- [TASK DESCRIPTION] Below are records; say how many of their lines include the word "agent", giving nothing but the number.

- [TASK MATERIAL]
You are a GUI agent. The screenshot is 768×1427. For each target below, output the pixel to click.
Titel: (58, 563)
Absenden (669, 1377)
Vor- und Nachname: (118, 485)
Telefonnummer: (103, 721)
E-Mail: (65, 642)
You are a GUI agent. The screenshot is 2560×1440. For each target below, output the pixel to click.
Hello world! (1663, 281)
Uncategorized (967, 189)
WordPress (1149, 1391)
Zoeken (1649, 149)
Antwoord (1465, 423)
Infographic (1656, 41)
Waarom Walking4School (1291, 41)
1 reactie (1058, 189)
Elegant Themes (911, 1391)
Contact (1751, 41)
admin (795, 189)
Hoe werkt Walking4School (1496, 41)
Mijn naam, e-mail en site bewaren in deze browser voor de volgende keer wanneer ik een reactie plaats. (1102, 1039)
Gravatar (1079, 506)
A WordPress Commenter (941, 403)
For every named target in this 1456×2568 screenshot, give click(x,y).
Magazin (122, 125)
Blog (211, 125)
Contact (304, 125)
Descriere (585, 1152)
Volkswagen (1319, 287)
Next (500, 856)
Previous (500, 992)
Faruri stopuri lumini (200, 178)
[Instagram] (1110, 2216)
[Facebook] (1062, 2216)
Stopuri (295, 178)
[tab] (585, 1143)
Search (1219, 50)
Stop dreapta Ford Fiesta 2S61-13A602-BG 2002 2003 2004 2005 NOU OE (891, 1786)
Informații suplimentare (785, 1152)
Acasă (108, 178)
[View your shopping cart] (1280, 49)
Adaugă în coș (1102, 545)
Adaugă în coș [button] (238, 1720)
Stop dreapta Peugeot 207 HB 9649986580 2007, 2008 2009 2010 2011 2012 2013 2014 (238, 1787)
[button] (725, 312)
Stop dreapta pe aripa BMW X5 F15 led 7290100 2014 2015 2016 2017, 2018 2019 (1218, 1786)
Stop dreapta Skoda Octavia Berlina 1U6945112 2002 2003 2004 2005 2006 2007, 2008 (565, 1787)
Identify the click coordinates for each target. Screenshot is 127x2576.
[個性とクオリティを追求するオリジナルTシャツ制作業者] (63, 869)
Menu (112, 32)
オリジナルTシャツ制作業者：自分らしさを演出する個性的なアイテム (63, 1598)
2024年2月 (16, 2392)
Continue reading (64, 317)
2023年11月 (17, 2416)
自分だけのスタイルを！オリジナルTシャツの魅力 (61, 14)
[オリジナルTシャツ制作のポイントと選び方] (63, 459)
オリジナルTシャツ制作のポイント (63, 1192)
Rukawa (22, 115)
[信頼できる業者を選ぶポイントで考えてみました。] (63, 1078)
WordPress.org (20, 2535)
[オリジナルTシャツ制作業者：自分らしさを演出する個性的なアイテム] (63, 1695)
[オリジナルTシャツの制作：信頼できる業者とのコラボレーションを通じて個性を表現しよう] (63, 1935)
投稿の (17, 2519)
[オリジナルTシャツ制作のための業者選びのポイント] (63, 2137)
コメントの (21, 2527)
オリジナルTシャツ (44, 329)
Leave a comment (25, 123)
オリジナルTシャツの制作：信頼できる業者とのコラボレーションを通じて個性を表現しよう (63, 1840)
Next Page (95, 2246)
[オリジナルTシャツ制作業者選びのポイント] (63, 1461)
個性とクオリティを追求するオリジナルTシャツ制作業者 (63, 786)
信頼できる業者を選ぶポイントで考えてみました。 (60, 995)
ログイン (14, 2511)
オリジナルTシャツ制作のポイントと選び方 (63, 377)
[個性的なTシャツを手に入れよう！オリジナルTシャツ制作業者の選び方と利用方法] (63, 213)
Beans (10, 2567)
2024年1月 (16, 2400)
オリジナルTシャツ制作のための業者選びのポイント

- [EXERCISE RESPONSE] 2